I sighed and began to get up."Guys its been really sweet of you to let me stay here and all, but I really should be leaving.I have to find a place to stay." Bills head snapped away from the tv and looked at me,"You can't leave, not yet!" Everyone turned and looked at him.He blushed to the roots of his jet black hair and was suddenly very interested in his fingernails.

Tom turned back to look at me,"He's right.you know.It would be really rude!" I was horrified! I didn't want them thinking I was rude! "I'm sorry, I don't want to be rude but I can't just stay here forever"

"Why not? Is there something wrong with us?" This time it was Georg who spoke. "No! There's nothing wrong, you're all more perfect than I ever imagined!" Did I really just say that out loud? Oh well, might as well carry on."When I came here I had nothing.I had run away because I was sick and tired of being ignored and called the gay emo freak. I didn't know why I came here it was just a crazy idea in my head.Then you guys came and picked me up and let me stay in your house.It was like a dream come true.You saved me and I'm forever grateful"

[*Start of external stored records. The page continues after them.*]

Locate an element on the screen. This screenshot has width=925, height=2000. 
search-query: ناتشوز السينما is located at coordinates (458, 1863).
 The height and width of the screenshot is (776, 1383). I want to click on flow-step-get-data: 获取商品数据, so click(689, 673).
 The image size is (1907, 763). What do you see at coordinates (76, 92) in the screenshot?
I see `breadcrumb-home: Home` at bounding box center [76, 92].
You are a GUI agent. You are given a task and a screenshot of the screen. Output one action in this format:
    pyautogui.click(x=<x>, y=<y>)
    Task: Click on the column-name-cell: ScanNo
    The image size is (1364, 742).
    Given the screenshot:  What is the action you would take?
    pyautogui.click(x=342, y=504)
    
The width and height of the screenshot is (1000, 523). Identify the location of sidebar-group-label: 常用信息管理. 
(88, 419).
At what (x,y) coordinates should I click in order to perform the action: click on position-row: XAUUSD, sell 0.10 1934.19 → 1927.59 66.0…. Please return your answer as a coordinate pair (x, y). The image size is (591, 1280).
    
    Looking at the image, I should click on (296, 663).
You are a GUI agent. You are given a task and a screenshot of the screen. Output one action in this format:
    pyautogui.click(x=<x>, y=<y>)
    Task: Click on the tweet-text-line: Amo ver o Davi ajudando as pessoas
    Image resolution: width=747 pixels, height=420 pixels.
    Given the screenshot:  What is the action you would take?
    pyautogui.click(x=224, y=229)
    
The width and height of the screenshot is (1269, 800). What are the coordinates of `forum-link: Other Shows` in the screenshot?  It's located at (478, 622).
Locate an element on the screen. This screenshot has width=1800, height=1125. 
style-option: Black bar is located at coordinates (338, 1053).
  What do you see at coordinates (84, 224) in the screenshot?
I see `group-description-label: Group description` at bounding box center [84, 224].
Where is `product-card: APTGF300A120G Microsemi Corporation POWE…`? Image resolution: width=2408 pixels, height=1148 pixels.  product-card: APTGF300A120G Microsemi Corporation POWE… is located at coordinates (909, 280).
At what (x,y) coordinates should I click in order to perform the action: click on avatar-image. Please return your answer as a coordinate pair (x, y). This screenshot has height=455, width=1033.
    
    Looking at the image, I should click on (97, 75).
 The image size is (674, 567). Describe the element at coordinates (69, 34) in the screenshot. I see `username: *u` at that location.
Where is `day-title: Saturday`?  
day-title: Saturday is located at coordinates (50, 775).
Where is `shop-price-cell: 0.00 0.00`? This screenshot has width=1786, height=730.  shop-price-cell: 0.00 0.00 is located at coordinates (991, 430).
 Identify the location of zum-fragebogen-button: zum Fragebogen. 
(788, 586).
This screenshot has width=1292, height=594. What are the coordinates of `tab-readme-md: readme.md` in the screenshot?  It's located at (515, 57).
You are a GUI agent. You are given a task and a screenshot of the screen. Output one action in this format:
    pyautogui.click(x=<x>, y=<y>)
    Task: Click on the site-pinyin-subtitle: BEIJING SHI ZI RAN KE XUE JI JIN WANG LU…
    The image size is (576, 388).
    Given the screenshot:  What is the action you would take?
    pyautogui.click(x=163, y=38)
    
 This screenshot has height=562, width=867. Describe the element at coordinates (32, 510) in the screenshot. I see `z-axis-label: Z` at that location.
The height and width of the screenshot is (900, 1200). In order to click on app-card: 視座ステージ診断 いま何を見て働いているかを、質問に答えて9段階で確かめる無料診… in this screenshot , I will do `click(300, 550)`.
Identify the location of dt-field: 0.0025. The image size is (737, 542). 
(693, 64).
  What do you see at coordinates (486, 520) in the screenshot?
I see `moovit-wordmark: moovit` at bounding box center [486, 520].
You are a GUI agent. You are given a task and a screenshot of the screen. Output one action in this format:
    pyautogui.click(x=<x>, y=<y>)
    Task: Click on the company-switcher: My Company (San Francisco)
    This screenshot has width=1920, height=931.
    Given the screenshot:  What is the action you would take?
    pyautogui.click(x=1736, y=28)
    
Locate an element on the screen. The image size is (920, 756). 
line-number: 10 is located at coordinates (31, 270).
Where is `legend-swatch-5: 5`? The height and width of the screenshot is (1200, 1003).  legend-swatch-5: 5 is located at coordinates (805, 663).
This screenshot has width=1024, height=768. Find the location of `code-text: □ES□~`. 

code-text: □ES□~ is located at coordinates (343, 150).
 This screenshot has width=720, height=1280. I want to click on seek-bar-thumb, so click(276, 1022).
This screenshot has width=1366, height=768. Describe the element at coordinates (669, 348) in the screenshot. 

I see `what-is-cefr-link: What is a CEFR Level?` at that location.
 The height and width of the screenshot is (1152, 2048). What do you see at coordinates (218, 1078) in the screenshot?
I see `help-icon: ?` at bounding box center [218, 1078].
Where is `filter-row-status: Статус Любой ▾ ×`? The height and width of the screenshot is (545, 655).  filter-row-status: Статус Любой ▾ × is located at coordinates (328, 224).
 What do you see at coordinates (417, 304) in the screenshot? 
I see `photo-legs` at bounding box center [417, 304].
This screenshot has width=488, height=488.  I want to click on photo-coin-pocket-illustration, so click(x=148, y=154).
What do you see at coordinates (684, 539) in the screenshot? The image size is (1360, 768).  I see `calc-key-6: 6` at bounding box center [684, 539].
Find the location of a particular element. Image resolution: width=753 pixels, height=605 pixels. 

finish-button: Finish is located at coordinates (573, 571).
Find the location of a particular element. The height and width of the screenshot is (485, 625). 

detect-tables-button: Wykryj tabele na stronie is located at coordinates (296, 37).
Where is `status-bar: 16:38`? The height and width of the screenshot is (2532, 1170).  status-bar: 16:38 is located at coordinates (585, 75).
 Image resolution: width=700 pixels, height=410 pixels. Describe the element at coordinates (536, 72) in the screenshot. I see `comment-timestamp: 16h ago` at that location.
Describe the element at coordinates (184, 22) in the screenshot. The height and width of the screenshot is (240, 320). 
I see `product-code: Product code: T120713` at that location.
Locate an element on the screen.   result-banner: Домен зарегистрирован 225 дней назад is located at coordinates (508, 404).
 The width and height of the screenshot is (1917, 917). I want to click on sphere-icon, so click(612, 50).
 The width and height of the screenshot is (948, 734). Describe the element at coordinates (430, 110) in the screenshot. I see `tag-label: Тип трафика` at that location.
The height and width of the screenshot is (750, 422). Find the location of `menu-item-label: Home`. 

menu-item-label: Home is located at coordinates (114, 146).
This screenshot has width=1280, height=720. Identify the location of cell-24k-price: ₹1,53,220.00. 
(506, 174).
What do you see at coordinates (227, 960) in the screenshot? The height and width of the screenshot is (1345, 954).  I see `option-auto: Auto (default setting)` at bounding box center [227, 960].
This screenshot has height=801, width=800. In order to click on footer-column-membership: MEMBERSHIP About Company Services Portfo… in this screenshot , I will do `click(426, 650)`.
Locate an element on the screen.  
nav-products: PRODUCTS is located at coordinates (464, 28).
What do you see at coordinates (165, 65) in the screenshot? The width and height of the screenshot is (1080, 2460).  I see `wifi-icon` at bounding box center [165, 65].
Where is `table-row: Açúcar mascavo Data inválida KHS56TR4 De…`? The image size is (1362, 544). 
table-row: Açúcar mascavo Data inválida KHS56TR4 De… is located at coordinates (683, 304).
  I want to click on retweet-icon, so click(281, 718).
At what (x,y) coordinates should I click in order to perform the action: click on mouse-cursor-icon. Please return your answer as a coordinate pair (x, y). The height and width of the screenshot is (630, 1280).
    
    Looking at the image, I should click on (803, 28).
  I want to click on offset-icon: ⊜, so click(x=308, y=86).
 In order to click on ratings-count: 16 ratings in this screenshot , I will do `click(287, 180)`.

When I finished my outburst, there was complete silence.I sat back down and to my shame I felt hot tears leaking down my cheeks.Bill came over and sat next to me.He gently brushed my hair away from my tear stained cheeks."Its ok Emilie,no one is ever going to make you cry again.Me and the guys can promise you that" He held my face in his hands, they were so warm and soft.He wiped a stray tear from my cheek.I looked up into his eyes and to my horror, saw that he too had tears in his perfect chocolate eyes.

"Why are you crying?" I hiccuped.He brought his face closer to mine, so his lips were against my ear,"Because I hate seeing you so sad."He whispered, his hot breath tickling my ear.

Behind us Gustav coughed awkwardly."Uh guys? Earth to Bill and Emile are you there?" I tore my eyes away from Bills and realised that all the guys were trying not to look awkward.They had obviously heard our whole conversation.With a start I noticed that Bill was sitting really close to me.At the same time he noticed and we sprang apart.

Tom laughed and wiggled his eyebrows, "Ooh! Look at the two love birds!" Bill and I both protested,"Don't be stupid Tom! We are not!" I looked over at him and we both blushed. "Come on guys, lets leave them to it" Tom got up and the two Gs followed him out.